A mi madre el apagón le pilló en la calle. En casa se vale del andador, pero fuera de ella se desplaza en silla de ruedas, ayudada habitualmente por alguno de sus hijos o hijas. Vive en un tercero, de forma que, con el ascensor fuera de combate, la vuelta al hogar después de su paseo del mediodía se convirtió ayer en un pequeño problemón. Después de descartar, tras el correspondiente intento, soluciones más aparatosas, acabó subiendo del bracete de uno de mis hermanos, aunque por su propio pie.
Las crónicas dicen que fue como un Annapurna invernal sin oxígeno, pero acabó haciendo cima. Varias horas después pude comprobar in situ que seguía orgullosa de su hazaña. Antes, el común de la gente dejaba simplemente de salir de casa cuando llegaba a la edad y/o la patología de mi madre. Como en tantas cosas, afortunadamente ya no es así. Al menos en occidente, una tecnología al alcance de la mayoría ha convertido en corrientes situaciones impensables hace no mucho más de medio siglo. También nos ha hecho mucho más frágiles y dependientes. Ayer, durante unas horas, no nos funcionaba nada, absolutamente nada, de todo lo que hemos hecho cotidiano e imprescindible en nuestras vidas. No podíamos subir a nuestras casas, ni cocinar, ni alumbrarnos, ni producir, ni trabajar, ni recibir noticias, ni casi viajar o comunicarnos.

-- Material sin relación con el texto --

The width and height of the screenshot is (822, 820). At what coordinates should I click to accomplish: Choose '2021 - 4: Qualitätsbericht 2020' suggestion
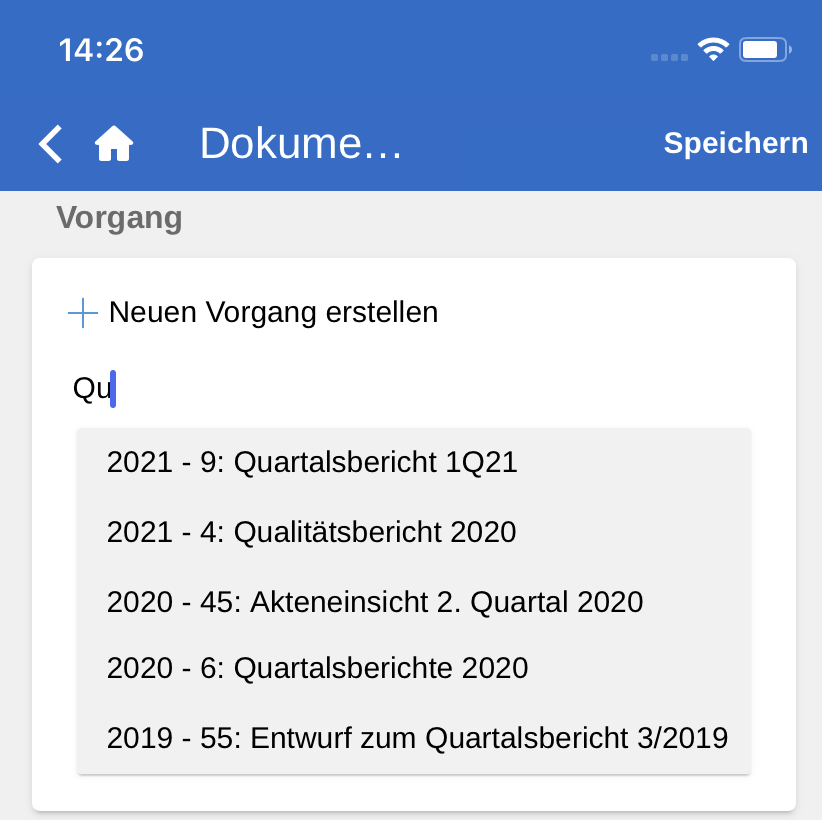(x=311, y=532)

Durante unas horas pudimos ser conscientes de lo fácilmente que se puede ir todo a tomar por el saco. También de la importancia de la resiliencia para poder hacer frente a estas situaciones sin llegar al pánico o al desmayo. Sé de gente que estrenó el kit de supervivencia recomendado por la Von der Leyen. Otros muchos lo habrán adquirido ya para estas horas. A lo mejor era de eso de lo que se trataba. Quizás todo no fue más que un ensayo camuflado, una prueba de estrés, que se dice. Mi madre, al menos, la superó con creces.